MeoMix / StreamusChromeExtension

A YouTube video player as a Google Chrome extension
http://streamus.com
Apache License 2.0
1.08k stars 216 forks source link

Algorithm for song title comparison #173

Open MeoMix opened 10 years ago

MeoMix commented 10 years ago

Consider the following:

Gramatik - Just Jammin': https://www.youtube.com/watch?v=lYKRPzOi1zI Gramatik - Just Jammin: https://www.youtube.com/watch?v=NzsRGifbHYw (HQ) Gramatik - Just Jammin' [Street Bangerz Vol. 2]: https://www.youtube.com/watch?v=_7qhdcaX8Q0

These three videos all represent the same song. When running Streamus in Radio Mode, Streamus needs to be able to avoid songs which are already in the stream. Currently, it does so by checking for exact video ID and comparing 'cleaned' titles:

https://github.com/MeoMix/StreamusChromeExtension/blob/master/src/js/background/collection/streamItems.js#L345

Here's the logic for cleaning a title:

https://github.com/MeoMix/StreamusChromeExtension/blob/master/src/js/common/model/utility.js#L52

This is a good start, but I think we also need to calculate the Levenshtein Distance, http://en.wikipedia.org/wiki/Levenshtein_distance, between the two names while also taking into account the length of the name to determine a good # for the distance.

Maybe that isn't the right algorithm to use.
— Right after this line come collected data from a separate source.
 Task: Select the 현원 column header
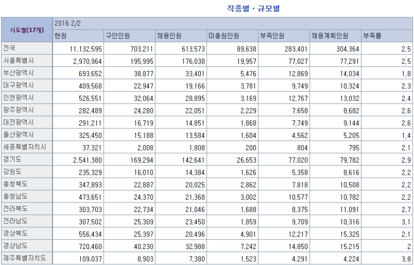(x=61, y=36)

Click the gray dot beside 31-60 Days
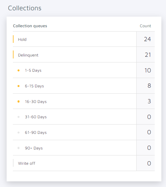(19, 117)
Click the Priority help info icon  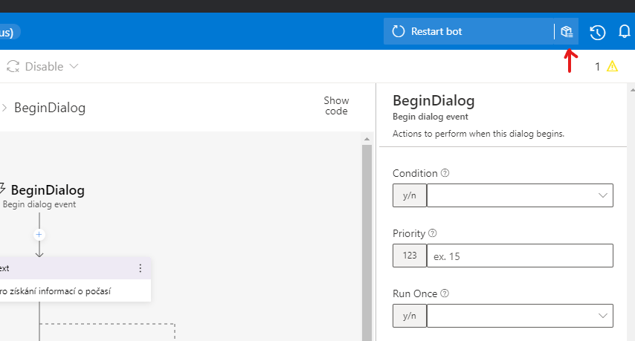433,233
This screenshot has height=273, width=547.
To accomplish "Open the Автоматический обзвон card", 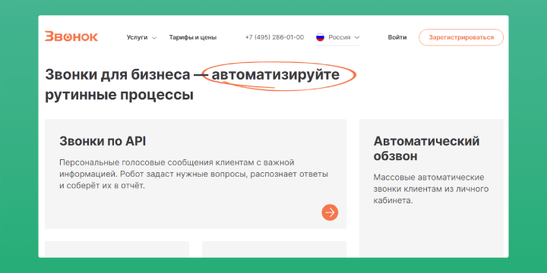I will point(432,188).
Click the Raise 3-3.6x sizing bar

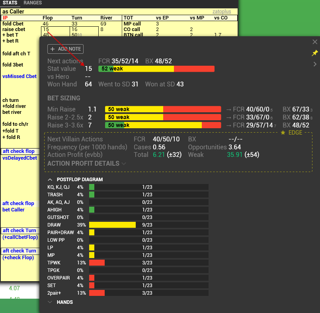tap(159, 125)
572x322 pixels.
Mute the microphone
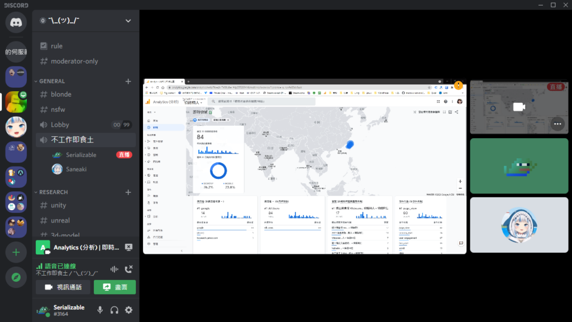[x=101, y=310]
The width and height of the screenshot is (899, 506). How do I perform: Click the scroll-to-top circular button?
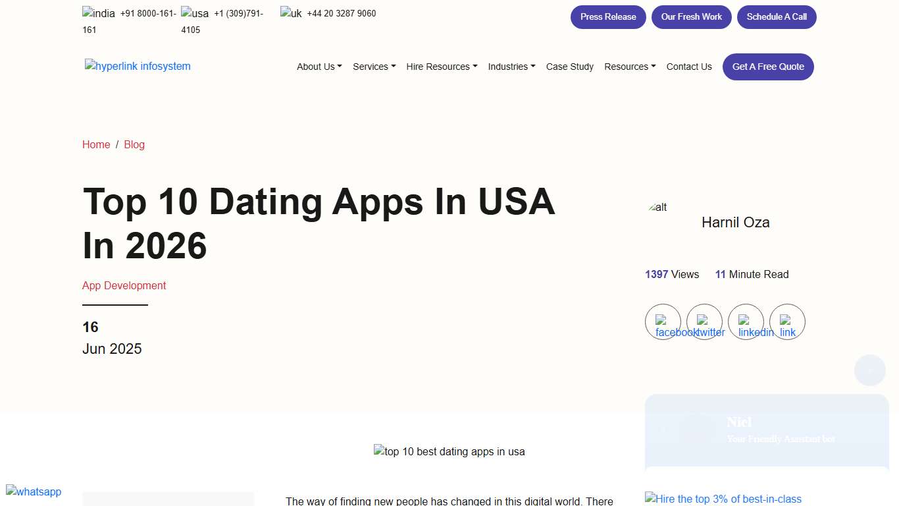[x=869, y=370]
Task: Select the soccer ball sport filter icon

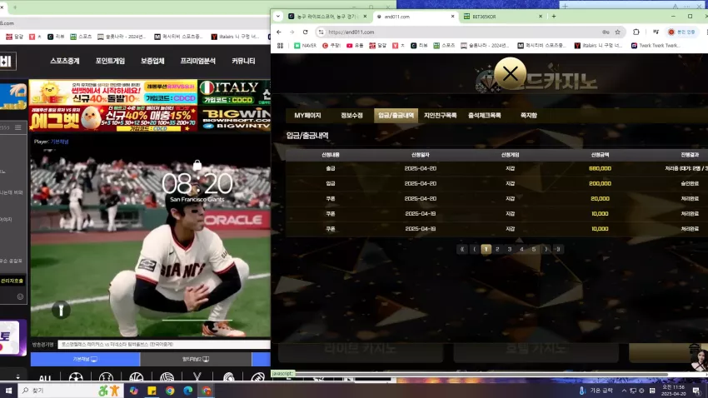Action: point(76,377)
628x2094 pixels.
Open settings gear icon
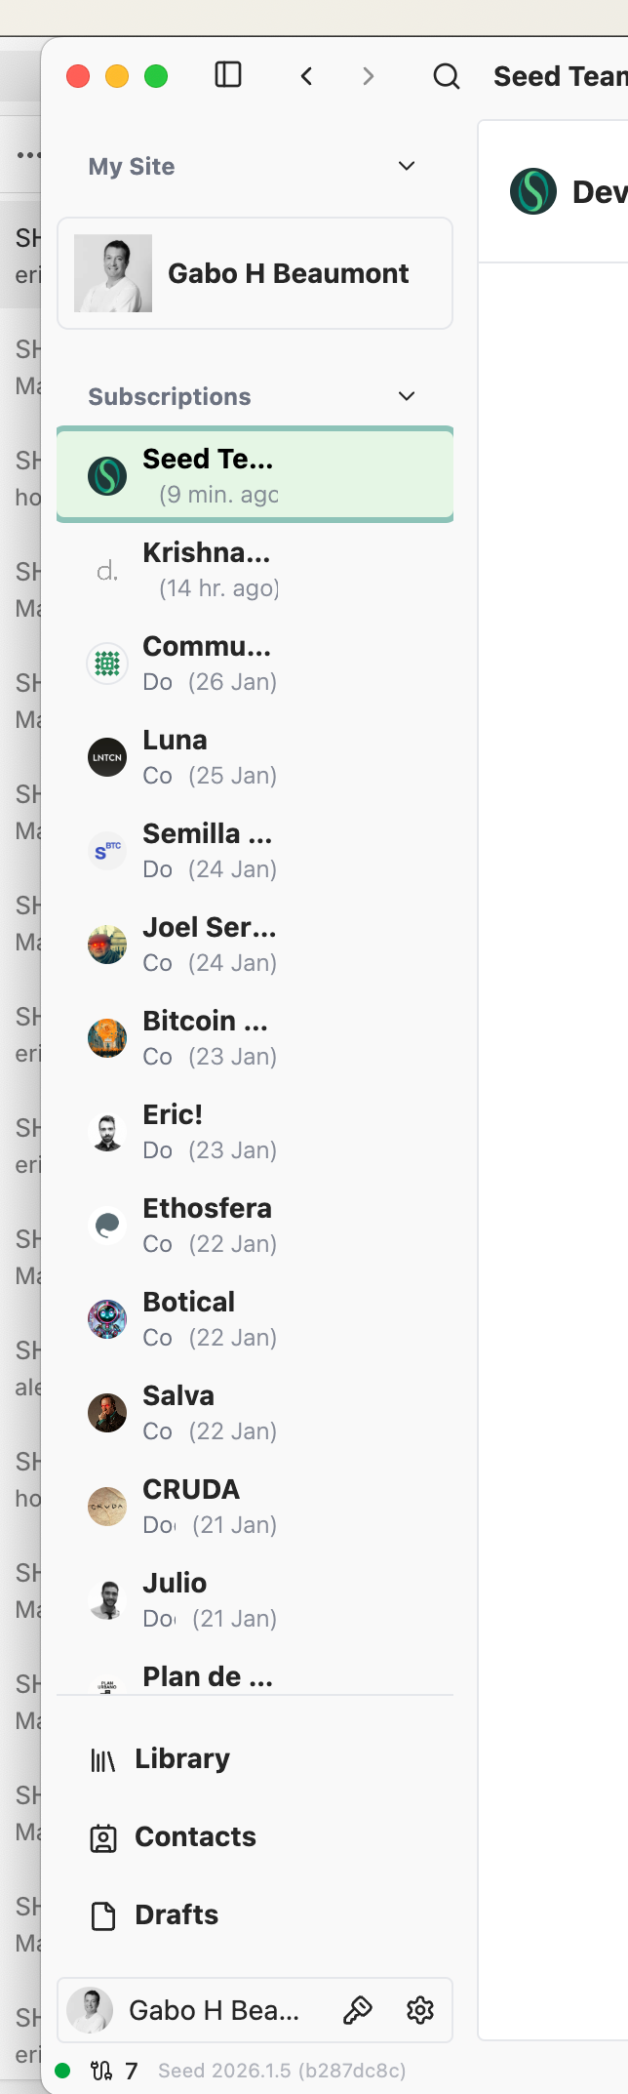pos(420,2010)
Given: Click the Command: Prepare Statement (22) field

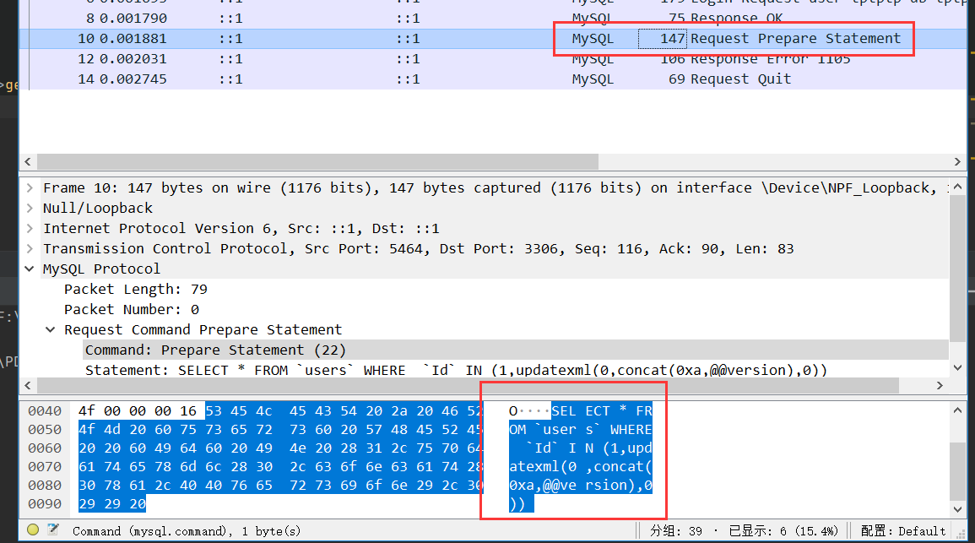Looking at the screenshot, I should click(215, 350).
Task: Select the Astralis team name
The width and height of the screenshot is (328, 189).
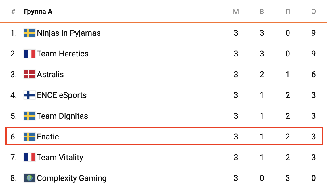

Open to other ideas, but it would be nice if someone could look into this!

MeoMix commented 9 years ago

Dice's similarity coefficient:

var sSimilarity = function(sa1, sa2){
    // Compare two strings to see how similar they are.
    // Answer is returned as a value from 0 - 1
    // 1 indicates a perfect similarity (100%) while 0 indicates no similarity (0%)
    // Algorithm is set up to closely mimic the mathematical formula from
    // the article describing the algorithm, for clarity. 
    // Algorithm source site: http://www.catalysoft.com/articles/StrikeAMatch.html
    // (Most specifically the slightly cryptic variable names were written as such
    // to mirror the mathematical implementation on the source site)
    //
    // 2014-04-03
    // Found out that the algorithm is an implementation of the Sørensen–Dice coefficient [1]
    // [1] http://en.wikipedia.org/wiki/S%C3%B8rensen%E2%80%93Dice_coefficient
    //
    // The algorithm is an n-gram comparison of bigrams of characters in a string

    // for my purposes, comparison should not check case or whitespace
    var s1 = sa1.replace(/\s/g, "").toLowerCase();
    var s2 = sa2.replace(/\s/g, "").toLowerCase();

    function intersect(arr1, arr2) {
        // I didn't write this.  I'd like to come back sometime
        // and write my own intersection algorithm.  This one seems
        // clean and fast, though.  Going to try to find out where
        // I got it for attribution.  Not sure right now.
        var r = [], o = {}, l = arr2.length, i, v;
        for (i = 0; i < l; i++) {
            o[arr2[i]] = true;
        }
        l = arr1.length;
        for (i = 0; i < l; i++) {
            v = arr1[i];
            if (v in o) {
                r.push(v);
            }
        }
        return r;
    }

    var pairs = function(s){
        // Get an array of all pairs of adjacent letters in a string
        var pairs = [];
        for(var i = 0; i < s.length - 1; i++){
            pairs[i] = s.slice(i, i+2);
        }
        return pairs;
    }    

    var similarity_num = 2 * intersect(pairs(s1), pairs(s2)).length;
    var similarity_den = pairs(s1).length + pairs(s2).length;
    var similarity = similarity_num / similarity_den;
    return similarity;
};
brianlyn commented 9 years ago

An interesting edge case to think about with this approach will be when two video titles correspond to different songs, but are still highly similar. This might happen with video titles including long artist names and/or similar song names. As an extreme example, comparing "My Morning Jacket 'Touch Me I'm Going To Scream Part II'" with "My Morning Jacket - Touch Me I'm Going To Scream, Part 1" gives a similarity score of ~0.89 using the above implementation.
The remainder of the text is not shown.